Regionali lucane. Il Pd a Roma da Orfini alla vigilia del TAR sui ricorsi alla data di maggio

Per capire l’aria che tira in casa del partito che in Basilicata dovrebbe fare da collante per le forze di centrosinistra, attualmente maggioranza di governo regionale, basta aprire Twitter. E’ nel Social Network, dopo l’assemblea di domenica, che le divisioni continuano a provocare tensioni tra le diverse sensibilità politiche.

E se nel corso dell’ultima assemblea il convitato di pietra si è manifestato a sorpresa, seduto nelle ultime file come gli alunni più rumorosi, al netto della sua presenza fisica è proprio l’ipotesi di un bis alla Regione di Marcello Pittella, che anima il dibattito.

Da questa ipotesi dipendono a cascata anche l’apertura ad alcune delle altre forze di una possibile coalizione ampia di centrosinistra, e la scelta dello strumento per la definizione di un candidato unitario.

Se almeno a livello locale c’è la guida di Mario Polese, anche se messa in discussione da alcune aree, Lacorazza ad esempio e forse debolmente Santarsiero che non hanno siglato il documento di sintesi dell’incontro di domenica, a livello nazionale manca un segretario.

Piero Lacorazza assente all’assemblea di domenica (rappresentato però da Vittoria Purtusiello pure lei in direzione “ostinata e contraria” rispetto alla maggioranza del partito) diserterà anche il vertice previsto nel primo pomeriggio al Nazareno.

La convocazione dell’incontro romano è stata firmata dal presidente Matteo Orfini. La scorsa estate l’indicazione venuta fuori dalle stanze del Nazareno tratteggiata dall’allora segretario Maurizio Martina, andava nel segno del rinnovamento e dell’inclusione di altre forze, ex compresi, ma non solo. I lucani andranno a Roma col documento di sintesi tra le mani – non tutti ma quasi tutti – e la linea dell’ok alle aperture, nessuna imposizione neppure dei metodi – come le primarie – a patto però che non ci siano nè pregiudizi nè veti di sorta dagli interlocutori.

Difficile incontrarsi con alcuni possibili partner di coalizione, avverte De Filippo, se oggi arrivano le bordate da una delle potenziali liste amiche come quella di Carmen Lasorella che “invece all’epoca frequentava le mia stanze di presidente per chiedere sostegno alle sue iniziative sociali”.

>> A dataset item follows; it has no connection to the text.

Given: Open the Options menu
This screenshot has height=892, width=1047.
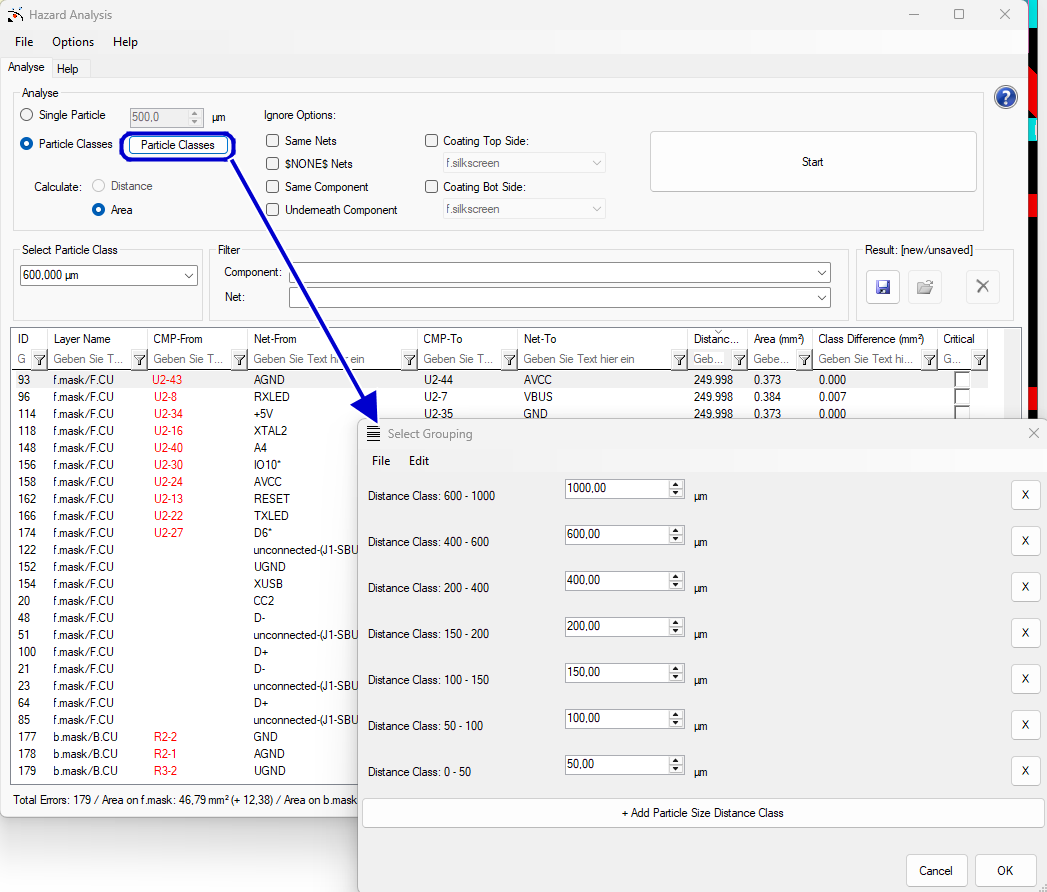Looking at the screenshot, I should click(x=73, y=42).
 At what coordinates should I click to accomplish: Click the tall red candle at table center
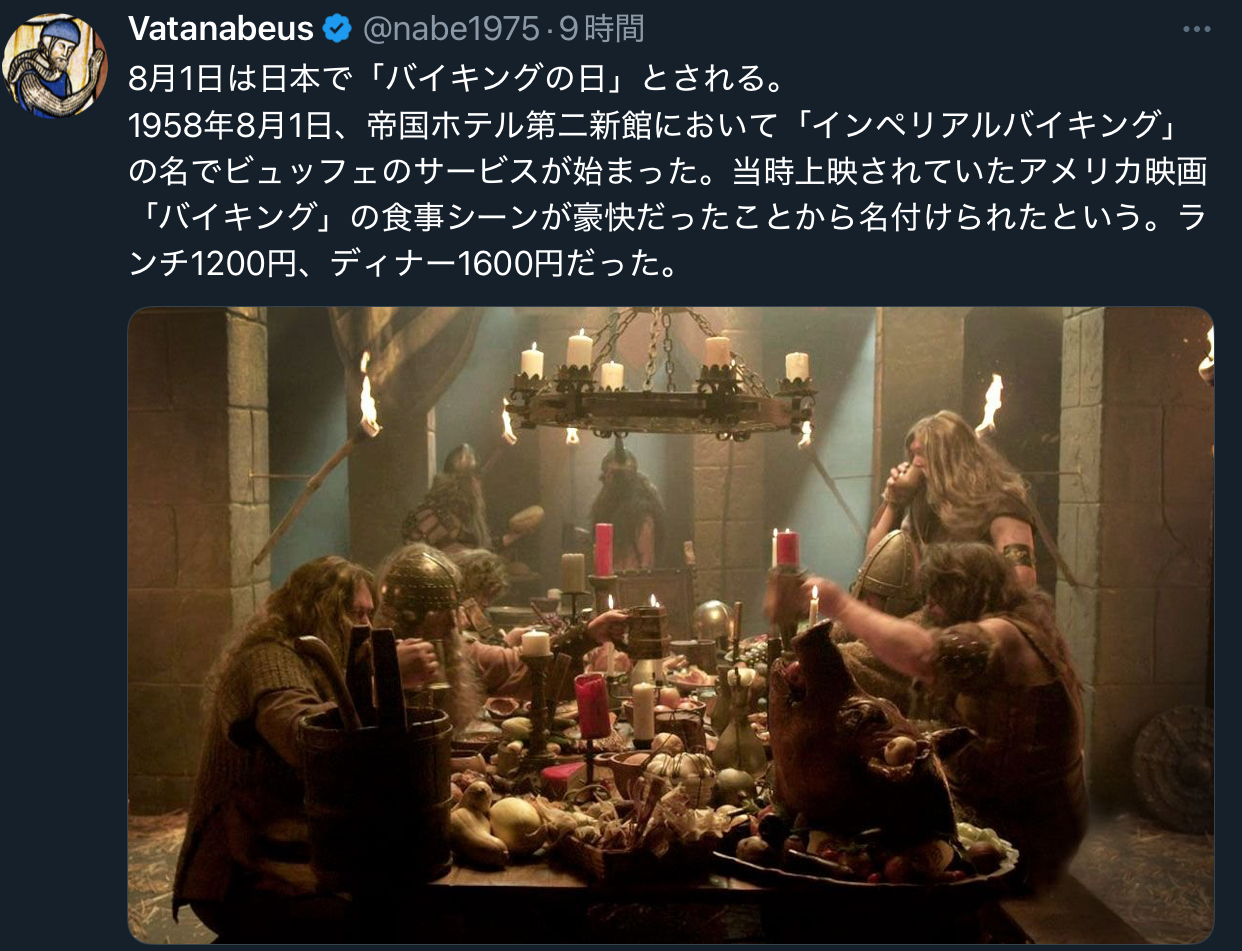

Lasorella reagisce e sbotta definendo “squallida” quella che le è sembrata una ambigua allusione. Ma per De Filippo, come per gli altri partecipanti al tavolo romano, Margiotta ad esempio, è importante sì, allargare il campo alle altre forze, tenendo bene a mente che di forze e partiti ce ne sono molte altre, alcune da conquistare altre da mantenere nel centrosinistra.

Infine per chiudere questo lungo capitolo una curiosità e un commento: i Pittella intorno al tavolo saranno due?

Certo è che dal dibattito in corso tra le variegate anime del centrosinistra lucano, pare emergere, al netto dei tatticismi, la implicita convinzione che ormai sia inevitabile marciare divisi per colpire divisi.